Тут он был прав. Действительно, я был порядочный лентяй, готовить уроки было для меня сплошным наказанием. С удовольствием я только решал задачи. Я любил математику, задачки щелкал, как белка кедровые орешки. Но все же не так любил, чтобы предположить, что математика станет моим призванием, моей жизненной профессией.
Революционный пламень, который полыхал в сердце отца Григория, сжег его. Он заболел, ему стало казаться, что классовые враги обложили его со всех сторон, как волка охотники. Почти полгода он пролежал в больнице и умер там от кровоизлияния в мозг года за два до начала войны.

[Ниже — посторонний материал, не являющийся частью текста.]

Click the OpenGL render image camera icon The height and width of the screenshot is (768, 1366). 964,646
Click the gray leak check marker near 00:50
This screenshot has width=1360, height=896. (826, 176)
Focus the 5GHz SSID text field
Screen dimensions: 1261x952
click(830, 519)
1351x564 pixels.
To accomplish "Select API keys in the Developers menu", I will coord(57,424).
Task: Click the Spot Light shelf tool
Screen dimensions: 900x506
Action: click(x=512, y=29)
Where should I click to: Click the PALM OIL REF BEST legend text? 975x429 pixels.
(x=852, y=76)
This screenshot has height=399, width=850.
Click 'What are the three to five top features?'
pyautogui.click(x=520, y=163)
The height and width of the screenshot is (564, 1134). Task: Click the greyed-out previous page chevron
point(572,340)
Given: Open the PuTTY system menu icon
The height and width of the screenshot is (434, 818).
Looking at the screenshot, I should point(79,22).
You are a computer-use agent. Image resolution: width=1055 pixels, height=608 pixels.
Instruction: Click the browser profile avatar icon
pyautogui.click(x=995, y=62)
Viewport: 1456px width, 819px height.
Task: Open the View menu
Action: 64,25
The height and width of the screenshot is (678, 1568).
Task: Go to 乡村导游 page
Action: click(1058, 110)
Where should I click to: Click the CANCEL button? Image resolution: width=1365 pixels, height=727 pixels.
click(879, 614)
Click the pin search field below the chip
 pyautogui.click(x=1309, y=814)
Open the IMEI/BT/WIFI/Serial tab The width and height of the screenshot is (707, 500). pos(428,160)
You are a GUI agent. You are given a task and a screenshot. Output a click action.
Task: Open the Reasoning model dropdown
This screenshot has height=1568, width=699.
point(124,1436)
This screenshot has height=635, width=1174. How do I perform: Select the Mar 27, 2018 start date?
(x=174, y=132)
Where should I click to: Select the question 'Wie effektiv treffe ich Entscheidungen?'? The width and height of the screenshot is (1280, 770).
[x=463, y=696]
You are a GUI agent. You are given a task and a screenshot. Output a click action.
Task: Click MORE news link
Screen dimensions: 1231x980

Григорий ушел на фронт в первые же дни, сразу после школьного выпускного вечера, а я на войну не попал, у меня был белый билет, потому что правая нога не сгибалась в колене. В детстве упал с трамвая. В школу от Тишинской площади, где жил, до Садовой-Триумфальной площади (ныне площади Маяковского) не ходил пешком, а норовил проехаться на трамвае. И не в вагоне, а на буфере. В вагоне надо было платить, хотя многие мои сверстники ездили бесплатно, они еще не вышли ростом, а я в первом классе уже перерос метровую отметку на входной двери. В те времена была такая отметка: кондуктор ставил тебя к притолоке двери, измеряя рост. Если меньше метра, езжай бесплатно, а если ровно метр или больше хоть на сантиметр — плати. Я старался обмануть кондуктора, но обмануть его было трудно. Впрочем, на вагонном буфере ездить было интереснее, чем в вагоне, хотя бы от одного только дерзостного ощущения, что делаешь недозволенное, что можешь безнаказанно показать язык милиционеру, которому нельзя сойти со своего поста. А если он засвистит и трамвай начнет тормозить, то ничего не стоит соскочить на ходу и дать деру.